Потом, спрыгнув в готовую траншею, схватил лопату, выставив ее наружу, затарахтел:
— Тра-тат-та-та-та! Тра-та-та…
— Дите, — умилилась Зина. — Ему б играть, а тут серьезная задача.
Они копали, когда пришел угрюмый человек в ботинках с обмотками, которые им были видны на нем лучше всего из их траншеи. Он принес два лома, неодобрительно покосился на результат их усилий, взял колышки с бечевкой, натянул и прорыл в траве новый контур, слабо проступивший из-за почти одинакового цвета почерневшей от ночных морозцев травы и сухой бурой земли. Бросив колышки на прежнее место, человек ушел, так ни слова и не обмолвившись.
— Кто это? — спросил Славик.
— Старшина, — отвечает за наш участок, — пояснила Пана.

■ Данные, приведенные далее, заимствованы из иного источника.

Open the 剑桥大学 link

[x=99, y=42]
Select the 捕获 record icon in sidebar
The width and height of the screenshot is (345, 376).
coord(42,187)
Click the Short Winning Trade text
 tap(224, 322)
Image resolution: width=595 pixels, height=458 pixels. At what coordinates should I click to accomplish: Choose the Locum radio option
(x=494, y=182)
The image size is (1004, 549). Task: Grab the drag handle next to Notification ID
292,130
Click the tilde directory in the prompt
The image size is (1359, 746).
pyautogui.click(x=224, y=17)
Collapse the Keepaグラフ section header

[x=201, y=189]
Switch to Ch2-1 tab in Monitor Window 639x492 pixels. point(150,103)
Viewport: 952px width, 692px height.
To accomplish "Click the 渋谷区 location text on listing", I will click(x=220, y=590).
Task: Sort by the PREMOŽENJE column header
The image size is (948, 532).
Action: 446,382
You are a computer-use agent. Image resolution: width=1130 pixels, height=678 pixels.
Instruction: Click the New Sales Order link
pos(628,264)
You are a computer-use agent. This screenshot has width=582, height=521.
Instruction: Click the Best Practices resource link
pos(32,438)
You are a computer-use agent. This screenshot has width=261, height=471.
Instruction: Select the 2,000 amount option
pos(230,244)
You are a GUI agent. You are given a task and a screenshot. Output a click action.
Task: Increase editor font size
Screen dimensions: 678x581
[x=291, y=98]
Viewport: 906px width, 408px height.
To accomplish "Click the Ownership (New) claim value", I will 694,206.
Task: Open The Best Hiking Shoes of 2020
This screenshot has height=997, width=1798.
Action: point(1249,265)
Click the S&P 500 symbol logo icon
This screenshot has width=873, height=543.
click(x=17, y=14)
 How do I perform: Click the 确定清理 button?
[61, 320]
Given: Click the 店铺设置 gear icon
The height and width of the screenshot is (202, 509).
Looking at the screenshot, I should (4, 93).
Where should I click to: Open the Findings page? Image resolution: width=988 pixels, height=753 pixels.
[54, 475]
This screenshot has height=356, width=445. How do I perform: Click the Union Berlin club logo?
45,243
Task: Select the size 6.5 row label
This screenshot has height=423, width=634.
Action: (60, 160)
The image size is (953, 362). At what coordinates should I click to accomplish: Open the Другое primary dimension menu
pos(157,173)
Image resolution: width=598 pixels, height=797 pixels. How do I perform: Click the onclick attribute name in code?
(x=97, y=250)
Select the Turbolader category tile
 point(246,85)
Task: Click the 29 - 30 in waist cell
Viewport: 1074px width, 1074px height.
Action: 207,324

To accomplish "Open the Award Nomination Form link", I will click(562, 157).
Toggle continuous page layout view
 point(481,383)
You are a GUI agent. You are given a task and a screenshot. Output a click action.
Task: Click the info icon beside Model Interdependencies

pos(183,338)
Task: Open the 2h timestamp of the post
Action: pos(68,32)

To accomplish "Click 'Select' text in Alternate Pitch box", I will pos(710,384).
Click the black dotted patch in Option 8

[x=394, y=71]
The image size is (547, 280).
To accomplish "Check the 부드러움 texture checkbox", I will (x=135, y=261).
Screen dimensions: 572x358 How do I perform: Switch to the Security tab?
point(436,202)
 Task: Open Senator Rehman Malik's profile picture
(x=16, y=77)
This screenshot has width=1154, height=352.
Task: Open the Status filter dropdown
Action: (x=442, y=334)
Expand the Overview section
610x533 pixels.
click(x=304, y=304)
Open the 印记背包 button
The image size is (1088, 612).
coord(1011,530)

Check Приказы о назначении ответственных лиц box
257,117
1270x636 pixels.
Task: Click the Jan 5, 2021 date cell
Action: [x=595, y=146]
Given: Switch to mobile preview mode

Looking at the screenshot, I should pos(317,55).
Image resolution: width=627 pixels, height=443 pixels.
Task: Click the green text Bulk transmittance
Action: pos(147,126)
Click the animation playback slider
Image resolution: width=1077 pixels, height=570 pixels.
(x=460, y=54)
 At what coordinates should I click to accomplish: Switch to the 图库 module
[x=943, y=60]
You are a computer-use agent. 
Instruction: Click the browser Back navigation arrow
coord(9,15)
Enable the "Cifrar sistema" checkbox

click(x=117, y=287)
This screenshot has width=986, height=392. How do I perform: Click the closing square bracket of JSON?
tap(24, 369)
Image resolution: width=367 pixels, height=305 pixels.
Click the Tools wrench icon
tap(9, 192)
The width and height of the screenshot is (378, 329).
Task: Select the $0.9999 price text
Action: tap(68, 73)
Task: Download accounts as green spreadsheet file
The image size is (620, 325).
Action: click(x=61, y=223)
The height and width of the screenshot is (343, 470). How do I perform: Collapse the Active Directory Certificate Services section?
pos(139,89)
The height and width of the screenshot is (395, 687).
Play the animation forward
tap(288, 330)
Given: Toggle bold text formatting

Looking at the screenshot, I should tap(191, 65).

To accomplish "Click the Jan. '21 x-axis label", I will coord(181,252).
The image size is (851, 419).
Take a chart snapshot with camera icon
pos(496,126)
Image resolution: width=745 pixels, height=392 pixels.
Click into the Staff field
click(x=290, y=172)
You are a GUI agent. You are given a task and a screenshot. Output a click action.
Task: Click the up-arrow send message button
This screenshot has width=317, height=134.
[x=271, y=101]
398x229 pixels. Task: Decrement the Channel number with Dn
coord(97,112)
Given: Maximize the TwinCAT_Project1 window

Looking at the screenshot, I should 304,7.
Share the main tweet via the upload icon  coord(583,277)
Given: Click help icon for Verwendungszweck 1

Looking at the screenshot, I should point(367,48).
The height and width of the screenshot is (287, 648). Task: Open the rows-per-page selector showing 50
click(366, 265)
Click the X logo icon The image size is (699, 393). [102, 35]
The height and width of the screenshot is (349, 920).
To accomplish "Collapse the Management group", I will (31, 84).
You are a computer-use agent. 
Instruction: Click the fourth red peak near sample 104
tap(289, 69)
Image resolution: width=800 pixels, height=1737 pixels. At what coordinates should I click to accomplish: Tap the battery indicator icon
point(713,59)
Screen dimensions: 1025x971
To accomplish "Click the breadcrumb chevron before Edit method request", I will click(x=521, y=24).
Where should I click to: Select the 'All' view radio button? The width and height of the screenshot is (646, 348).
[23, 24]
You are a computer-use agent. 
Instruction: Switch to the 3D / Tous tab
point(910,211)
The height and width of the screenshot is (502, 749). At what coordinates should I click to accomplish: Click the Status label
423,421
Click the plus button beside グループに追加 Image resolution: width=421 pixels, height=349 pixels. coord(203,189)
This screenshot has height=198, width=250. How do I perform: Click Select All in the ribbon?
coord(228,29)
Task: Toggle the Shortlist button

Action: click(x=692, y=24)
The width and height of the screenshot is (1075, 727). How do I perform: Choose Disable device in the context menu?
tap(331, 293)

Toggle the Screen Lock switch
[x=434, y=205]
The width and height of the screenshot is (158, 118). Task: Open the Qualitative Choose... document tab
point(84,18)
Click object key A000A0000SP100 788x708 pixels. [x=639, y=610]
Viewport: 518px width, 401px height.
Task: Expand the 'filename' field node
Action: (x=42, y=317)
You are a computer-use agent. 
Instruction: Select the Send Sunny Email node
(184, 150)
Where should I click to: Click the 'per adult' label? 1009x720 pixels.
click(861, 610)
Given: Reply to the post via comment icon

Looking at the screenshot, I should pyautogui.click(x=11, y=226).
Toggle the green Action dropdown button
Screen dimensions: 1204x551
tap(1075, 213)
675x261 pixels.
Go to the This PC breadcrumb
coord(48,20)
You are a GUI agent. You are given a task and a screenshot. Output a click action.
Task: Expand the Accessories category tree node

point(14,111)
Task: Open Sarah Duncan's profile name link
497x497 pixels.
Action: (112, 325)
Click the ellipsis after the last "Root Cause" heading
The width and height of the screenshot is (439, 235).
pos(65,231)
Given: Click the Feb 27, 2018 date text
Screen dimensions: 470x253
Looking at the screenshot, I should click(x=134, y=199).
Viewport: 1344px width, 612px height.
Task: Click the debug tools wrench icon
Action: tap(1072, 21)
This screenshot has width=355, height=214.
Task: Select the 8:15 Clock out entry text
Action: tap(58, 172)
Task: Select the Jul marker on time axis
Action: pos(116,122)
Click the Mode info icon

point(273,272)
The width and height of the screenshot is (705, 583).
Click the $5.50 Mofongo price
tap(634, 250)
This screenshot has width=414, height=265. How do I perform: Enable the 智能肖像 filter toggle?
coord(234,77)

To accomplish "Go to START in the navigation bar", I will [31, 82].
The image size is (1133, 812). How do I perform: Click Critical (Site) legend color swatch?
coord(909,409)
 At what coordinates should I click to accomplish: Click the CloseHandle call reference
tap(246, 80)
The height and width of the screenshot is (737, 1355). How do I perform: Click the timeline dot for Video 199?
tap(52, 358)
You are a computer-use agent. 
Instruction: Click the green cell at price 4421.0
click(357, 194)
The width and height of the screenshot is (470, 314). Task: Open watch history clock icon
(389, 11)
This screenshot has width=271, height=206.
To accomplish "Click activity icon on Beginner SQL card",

Она с Зиной взялась за ломы, да так, что Аля со Славиком едва успевали выбирать за ними землю. Траншея быстро углублялась. Так заработались, что не заметили время обеда. Славик взмолился:
— Пошли есть! Или уморить хотите бедного ребенка?
Столовая была чуть поодаль от казармы, просто низкий барак, хорошо видный днем. А за ним еще домик, неказистый, но кирпичный.
— Уж не баня ли там? — с надеждой вглядывалась Зина.
— Кухня это, а о бане не мечтай, разбомбило ее.
— Когда?
— До вас. По ошибке.
После обеда Зина, не выпускавшая из рук лома, вдруг села на бугор земли у окопа и заплакала:
— Не могу больше терпеть, помираю…
— Где болит? — подошла к ней Пана, отирая высокий взмокший лоб.
— Ой, весь бок и живот в колотье…
— От этой «ломовой» работы, — авторитетно заявил Славик, беря у Зины лом.
Пана побежала к казарме. Славик с Алей уложили Зину на свои одежды, надели на нее жакет, повязали платок. Слезы так и лились из-под прикрытых век Зины.
Подкатила полуторка, с подножек спрыгнули Яша и Пана.
Присев около Зины на корточки, Яша определил:
— Аппендицит. Поехали, роднуша, спасаться. — И, обхватив ее за талию, повел к машине. Вскочил в кузов, крикнул Пане:
— Без происшествий чтобы! Ждите.
Славик, стоя у кабины, говорил:
— Зин, я с тобой…
— Нет, нет, нет! Паночка, ты положительная, пригляди за моими.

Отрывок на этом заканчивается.